Data provided.
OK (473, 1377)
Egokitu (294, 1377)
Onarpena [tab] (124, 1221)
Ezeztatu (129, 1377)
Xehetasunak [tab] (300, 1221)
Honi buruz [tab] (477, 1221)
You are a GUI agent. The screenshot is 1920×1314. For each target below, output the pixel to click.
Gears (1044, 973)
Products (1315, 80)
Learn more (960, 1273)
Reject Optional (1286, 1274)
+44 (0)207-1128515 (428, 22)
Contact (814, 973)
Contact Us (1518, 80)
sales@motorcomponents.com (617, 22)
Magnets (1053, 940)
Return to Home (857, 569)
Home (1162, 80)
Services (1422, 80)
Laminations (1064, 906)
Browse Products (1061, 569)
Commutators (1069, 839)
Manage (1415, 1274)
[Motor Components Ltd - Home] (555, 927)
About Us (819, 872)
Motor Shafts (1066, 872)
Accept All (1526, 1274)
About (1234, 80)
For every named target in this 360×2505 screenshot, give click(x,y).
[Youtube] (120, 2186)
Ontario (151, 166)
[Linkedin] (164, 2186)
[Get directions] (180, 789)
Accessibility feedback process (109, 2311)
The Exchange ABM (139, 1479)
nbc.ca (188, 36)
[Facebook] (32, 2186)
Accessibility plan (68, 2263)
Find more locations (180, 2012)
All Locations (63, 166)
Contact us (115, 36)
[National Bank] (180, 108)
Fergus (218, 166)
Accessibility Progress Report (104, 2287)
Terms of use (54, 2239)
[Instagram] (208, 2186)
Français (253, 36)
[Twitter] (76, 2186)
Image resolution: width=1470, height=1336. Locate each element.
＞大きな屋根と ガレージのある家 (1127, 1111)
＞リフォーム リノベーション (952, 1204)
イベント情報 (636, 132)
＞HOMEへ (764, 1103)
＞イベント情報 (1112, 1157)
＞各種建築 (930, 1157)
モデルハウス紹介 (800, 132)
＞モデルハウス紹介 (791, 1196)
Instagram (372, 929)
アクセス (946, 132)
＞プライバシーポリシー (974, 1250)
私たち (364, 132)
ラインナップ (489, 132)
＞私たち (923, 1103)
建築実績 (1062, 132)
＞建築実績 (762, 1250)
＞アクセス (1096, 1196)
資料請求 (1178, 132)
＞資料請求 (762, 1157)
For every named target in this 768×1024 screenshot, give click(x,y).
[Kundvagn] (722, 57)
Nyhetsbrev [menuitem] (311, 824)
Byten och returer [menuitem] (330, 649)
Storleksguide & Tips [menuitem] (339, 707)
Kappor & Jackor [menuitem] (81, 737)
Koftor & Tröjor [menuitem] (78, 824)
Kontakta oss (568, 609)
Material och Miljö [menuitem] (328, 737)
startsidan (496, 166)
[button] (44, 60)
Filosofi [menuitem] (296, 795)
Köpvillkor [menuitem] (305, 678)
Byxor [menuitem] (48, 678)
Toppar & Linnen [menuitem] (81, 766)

Problem details. Copy down every record, keeping each one exact.

Exercise response.
OK (473, 1377)
Egokitu (294, 1377)
Onarpena [tab] (124, 1221)
Ezeztatu (129, 1377)
Xehetasunak [tab] (300, 1221)
Honi buruz [tab] (477, 1221)
You are a GUI agent. The screenshot is 1920×1314. For each target below, output the pixel to click.
Gears (1044, 973)
Products (1315, 80)
Learn more (960, 1273)
Reject Optional (1286, 1274)
+44 (0)207-1128515 (428, 22)
Contact (814, 973)
Contact Us (1518, 80)
sales@motorcomponents.com (617, 22)
Magnets (1053, 940)
Return to Home (857, 569)
Home (1162, 80)
Services (1422, 80)
Laminations (1064, 906)
Browse Products (1061, 569)
Commutators (1069, 839)
Manage (1415, 1274)
[Motor Components Ltd - Home] (555, 927)
About Us (819, 872)
Motor Shafts (1066, 872)
Accept All (1526, 1274)
About (1234, 80)
For every named target in this 360×2505 screenshot, give click(x,y).
[Youtube] (120, 2186)
Ontario (151, 166)
[Linkedin] (164, 2186)
[Get directions] (180, 789)
Accessibility feedback process (109, 2311)
The Exchange ABM (139, 1479)
nbc.ca (188, 36)
[Facebook] (32, 2186)
Accessibility plan (68, 2263)
Find more locations (180, 2012)
All Locations (63, 166)
Contact us (115, 36)
[National Bank] (180, 108)
Fergus (218, 166)
Accessibility Progress Report (104, 2287)
Terms of use (54, 2239)
[Instagram] (208, 2186)
Français (253, 36)
[Twitter] (76, 2186)
Image resolution: width=1470, height=1336. Locate each element.
＞大きな屋根と ガレージのある家 (1127, 1111)
＞リフォーム リノベーション (952, 1204)
イベント情報 (636, 132)
＞HOMEへ (764, 1103)
＞イベント情報 (1112, 1157)
＞各種建築 (930, 1157)
モデルハウス紹介 (800, 132)
＞モデルハウス紹介 (791, 1196)
Instagram (372, 929)
アクセス (946, 132)
＞プライバシーポリシー (974, 1250)
私たち (364, 132)
ラインナップ (489, 132)
＞私たち (923, 1103)
建築実績 (1062, 132)
＞建築実績 (762, 1250)
＞アクセス (1096, 1196)
資料請求 (1178, 132)
＞資料請求 (762, 1157)
For every named target in this 768×1024 screenshot, give click(x,y).
[Kundvagn] (722, 57)
Nyhetsbrev [menuitem] (311, 824)
Byten och returer [menuitem] (330, 649)
Storleksguide & Tips [menuitem] (339, 707)
Kappor & Jackor [menuitem] (81, 737)
Koftor & Tröjor [menuitem] (78, 824)
Kontakta oss (568, 609)
Material och Miljö [menuitem] (328, 737)
startsidan (496, 166)
[button] (44, 60)
Filosofi [menuitem] (296, 795)
Köpvillkor [menuitem] (305, 678)
Byxor [menuitem] (48, 678)
Toppar & Linnen [menuitem] (81, 766)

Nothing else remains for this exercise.